Read through the records. Copy each line that has the word "computer".

**Data in this exercise**
Segment Open

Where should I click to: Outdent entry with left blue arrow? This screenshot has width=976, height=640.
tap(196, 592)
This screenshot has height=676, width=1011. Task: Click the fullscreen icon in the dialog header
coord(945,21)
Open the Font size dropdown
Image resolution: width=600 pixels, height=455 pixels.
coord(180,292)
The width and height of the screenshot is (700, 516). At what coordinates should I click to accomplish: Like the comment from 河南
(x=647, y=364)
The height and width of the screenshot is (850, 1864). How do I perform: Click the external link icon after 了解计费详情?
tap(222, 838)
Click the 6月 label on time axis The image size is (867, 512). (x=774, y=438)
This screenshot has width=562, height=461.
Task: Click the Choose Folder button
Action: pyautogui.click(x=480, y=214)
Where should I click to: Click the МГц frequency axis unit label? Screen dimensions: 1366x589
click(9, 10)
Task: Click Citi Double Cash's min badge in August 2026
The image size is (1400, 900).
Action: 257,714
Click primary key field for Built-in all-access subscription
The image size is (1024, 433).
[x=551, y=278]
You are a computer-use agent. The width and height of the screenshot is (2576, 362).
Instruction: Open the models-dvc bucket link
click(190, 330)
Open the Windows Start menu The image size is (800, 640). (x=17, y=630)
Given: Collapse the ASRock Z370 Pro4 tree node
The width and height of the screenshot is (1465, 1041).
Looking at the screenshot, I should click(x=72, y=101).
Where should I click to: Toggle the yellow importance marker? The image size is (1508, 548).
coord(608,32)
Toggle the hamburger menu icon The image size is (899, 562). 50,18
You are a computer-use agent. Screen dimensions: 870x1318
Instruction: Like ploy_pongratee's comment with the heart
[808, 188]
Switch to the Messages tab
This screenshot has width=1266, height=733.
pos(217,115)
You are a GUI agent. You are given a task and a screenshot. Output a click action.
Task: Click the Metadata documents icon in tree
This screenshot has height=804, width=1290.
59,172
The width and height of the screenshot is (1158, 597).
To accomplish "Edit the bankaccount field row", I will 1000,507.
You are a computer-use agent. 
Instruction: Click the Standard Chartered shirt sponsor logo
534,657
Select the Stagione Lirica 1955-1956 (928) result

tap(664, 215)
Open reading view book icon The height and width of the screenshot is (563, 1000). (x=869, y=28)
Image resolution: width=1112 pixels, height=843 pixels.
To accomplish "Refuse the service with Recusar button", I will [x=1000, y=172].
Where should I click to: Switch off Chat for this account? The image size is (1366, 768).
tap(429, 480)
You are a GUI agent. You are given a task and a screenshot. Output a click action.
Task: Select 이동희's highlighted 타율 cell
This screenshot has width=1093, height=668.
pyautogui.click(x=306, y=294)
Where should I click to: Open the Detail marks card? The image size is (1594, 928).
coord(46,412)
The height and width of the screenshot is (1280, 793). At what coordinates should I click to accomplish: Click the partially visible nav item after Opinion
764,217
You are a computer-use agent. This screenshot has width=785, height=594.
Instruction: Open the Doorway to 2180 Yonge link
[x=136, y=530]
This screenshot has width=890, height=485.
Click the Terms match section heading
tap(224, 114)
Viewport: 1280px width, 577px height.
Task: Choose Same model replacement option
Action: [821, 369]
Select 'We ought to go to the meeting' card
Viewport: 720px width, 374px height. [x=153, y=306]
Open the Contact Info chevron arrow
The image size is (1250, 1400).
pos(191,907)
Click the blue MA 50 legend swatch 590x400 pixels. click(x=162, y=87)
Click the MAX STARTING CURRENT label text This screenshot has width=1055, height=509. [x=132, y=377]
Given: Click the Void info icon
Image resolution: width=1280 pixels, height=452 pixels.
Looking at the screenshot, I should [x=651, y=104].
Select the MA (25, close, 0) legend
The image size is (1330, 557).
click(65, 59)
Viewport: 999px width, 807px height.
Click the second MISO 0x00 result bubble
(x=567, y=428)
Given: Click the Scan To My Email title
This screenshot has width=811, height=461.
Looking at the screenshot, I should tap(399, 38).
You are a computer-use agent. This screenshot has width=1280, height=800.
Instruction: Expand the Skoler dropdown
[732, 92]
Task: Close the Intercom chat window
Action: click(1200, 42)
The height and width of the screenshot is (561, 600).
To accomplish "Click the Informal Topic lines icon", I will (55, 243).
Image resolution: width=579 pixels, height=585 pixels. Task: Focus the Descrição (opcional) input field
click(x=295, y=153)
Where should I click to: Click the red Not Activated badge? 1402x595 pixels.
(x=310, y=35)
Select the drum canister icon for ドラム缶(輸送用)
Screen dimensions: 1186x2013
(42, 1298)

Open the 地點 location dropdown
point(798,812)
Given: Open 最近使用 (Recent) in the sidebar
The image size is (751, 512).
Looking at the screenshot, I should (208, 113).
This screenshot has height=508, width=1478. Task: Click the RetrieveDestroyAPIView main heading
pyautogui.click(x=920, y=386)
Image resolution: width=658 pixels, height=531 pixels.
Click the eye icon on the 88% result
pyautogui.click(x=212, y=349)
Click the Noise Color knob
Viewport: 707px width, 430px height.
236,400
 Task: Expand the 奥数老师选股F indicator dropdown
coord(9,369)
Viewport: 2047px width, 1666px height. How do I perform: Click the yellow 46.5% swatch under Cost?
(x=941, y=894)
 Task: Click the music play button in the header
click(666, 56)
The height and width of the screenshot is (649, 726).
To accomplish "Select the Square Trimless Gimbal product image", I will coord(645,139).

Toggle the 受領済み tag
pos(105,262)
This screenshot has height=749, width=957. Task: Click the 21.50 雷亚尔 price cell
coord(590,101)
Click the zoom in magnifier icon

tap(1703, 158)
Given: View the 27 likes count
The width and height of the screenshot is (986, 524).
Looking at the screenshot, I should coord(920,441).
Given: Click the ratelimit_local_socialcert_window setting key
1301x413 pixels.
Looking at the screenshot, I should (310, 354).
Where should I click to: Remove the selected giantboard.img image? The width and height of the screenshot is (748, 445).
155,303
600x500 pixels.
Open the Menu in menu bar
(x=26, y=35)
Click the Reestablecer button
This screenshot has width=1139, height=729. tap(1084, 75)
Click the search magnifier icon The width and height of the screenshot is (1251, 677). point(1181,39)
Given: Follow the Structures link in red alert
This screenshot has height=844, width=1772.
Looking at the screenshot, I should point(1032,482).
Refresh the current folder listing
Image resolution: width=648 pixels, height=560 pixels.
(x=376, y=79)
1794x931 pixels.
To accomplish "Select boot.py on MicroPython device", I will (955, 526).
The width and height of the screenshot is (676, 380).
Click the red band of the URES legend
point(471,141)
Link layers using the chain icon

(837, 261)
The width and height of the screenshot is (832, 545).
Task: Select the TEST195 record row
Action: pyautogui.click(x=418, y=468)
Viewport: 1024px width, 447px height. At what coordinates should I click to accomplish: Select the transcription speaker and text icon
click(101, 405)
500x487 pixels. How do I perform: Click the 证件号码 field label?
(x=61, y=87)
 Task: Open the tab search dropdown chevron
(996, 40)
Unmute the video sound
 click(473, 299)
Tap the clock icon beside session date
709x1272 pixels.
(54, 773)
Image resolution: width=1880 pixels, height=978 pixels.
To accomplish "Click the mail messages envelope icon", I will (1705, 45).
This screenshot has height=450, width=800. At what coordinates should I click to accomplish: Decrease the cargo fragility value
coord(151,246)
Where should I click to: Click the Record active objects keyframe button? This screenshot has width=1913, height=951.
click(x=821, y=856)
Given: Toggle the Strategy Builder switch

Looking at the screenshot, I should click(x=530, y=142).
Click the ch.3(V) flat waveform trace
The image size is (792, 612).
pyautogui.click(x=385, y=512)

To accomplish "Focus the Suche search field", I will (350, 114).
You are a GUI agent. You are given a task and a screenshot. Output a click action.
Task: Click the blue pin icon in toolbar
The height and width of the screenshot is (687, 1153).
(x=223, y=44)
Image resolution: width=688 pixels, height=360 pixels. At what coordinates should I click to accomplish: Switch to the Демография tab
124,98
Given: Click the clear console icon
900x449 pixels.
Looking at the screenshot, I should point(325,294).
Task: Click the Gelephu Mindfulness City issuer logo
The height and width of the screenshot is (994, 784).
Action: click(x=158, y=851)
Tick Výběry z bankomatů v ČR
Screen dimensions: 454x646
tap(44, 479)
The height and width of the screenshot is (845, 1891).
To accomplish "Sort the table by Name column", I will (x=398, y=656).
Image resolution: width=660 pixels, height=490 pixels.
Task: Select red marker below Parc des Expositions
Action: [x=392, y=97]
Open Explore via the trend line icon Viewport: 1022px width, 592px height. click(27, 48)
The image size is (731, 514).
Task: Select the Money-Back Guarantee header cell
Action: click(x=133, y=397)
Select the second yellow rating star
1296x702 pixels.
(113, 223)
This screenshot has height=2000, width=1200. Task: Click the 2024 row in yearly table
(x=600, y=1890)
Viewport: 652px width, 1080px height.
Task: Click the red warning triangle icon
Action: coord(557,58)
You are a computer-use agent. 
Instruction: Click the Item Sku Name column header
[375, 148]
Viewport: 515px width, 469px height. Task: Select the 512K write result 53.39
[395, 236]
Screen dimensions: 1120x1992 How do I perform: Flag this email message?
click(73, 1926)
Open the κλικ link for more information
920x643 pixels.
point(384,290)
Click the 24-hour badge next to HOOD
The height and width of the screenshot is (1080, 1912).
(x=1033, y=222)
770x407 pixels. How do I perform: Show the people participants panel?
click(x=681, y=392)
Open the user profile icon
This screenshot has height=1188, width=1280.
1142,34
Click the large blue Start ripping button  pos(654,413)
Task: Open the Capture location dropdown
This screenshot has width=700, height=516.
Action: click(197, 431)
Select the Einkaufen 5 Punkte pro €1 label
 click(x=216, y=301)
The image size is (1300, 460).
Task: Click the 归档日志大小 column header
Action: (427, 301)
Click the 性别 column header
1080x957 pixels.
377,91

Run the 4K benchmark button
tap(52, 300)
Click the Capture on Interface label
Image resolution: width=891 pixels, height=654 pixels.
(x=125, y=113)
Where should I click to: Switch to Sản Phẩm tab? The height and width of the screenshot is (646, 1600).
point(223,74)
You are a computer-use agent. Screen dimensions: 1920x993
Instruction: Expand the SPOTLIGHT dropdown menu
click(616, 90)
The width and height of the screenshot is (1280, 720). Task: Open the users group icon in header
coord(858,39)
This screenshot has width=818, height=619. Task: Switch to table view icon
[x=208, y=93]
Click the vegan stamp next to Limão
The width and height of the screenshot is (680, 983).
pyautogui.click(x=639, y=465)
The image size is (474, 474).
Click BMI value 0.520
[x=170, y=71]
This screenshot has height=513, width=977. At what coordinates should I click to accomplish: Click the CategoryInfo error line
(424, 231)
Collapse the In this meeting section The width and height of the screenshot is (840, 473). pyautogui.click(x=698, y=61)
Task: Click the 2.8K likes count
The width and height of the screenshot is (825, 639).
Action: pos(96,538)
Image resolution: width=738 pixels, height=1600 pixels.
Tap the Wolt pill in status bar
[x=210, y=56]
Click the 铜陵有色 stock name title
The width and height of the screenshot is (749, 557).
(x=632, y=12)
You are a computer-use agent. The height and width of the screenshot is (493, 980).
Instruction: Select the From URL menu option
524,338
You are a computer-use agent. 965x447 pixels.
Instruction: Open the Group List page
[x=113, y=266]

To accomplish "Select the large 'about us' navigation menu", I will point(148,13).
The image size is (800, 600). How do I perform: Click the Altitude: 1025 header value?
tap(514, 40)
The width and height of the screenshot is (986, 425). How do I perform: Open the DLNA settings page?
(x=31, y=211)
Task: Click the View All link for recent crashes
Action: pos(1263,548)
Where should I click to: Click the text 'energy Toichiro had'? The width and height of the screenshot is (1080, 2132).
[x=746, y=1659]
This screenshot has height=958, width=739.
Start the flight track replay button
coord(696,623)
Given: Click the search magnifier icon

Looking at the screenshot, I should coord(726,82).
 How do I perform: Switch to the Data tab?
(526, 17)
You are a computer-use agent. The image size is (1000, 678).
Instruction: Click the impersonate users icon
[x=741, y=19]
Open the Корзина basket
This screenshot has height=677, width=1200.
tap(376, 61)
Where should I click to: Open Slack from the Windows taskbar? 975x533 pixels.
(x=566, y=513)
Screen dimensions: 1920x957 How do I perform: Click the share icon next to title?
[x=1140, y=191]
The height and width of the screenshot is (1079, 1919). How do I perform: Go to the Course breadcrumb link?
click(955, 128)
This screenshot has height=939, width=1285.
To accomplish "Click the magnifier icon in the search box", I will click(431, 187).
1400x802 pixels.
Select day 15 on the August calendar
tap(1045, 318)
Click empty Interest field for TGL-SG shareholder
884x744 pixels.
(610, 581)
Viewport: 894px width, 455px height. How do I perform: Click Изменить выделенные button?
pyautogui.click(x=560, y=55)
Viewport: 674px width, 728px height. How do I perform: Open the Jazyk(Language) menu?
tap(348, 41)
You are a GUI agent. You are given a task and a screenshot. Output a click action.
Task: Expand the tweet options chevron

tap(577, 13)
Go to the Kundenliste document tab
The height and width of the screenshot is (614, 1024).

Segment Closed

**Exercise answer**
You are a computer-use agent. The width and height of the screenshot is (2576, 362).
You are a computer-use agent. Screen dimensions: 870x1318
You are a computer-use agent. 
You are a computer-use agent. This screenshot has width=785, height=594.
You are a computer-use agent. This screenshot has width=1280, height=800.
You are a computer-use agent. 
You are a computer-use agent. Screen dimensions: 1920x993
You are a computer-use agent. The height and width of the screenshot is (493, 980).
You are a computer-use agent. 965x447 pixels.
You are a computer-use agent. The image size is (1000, 678).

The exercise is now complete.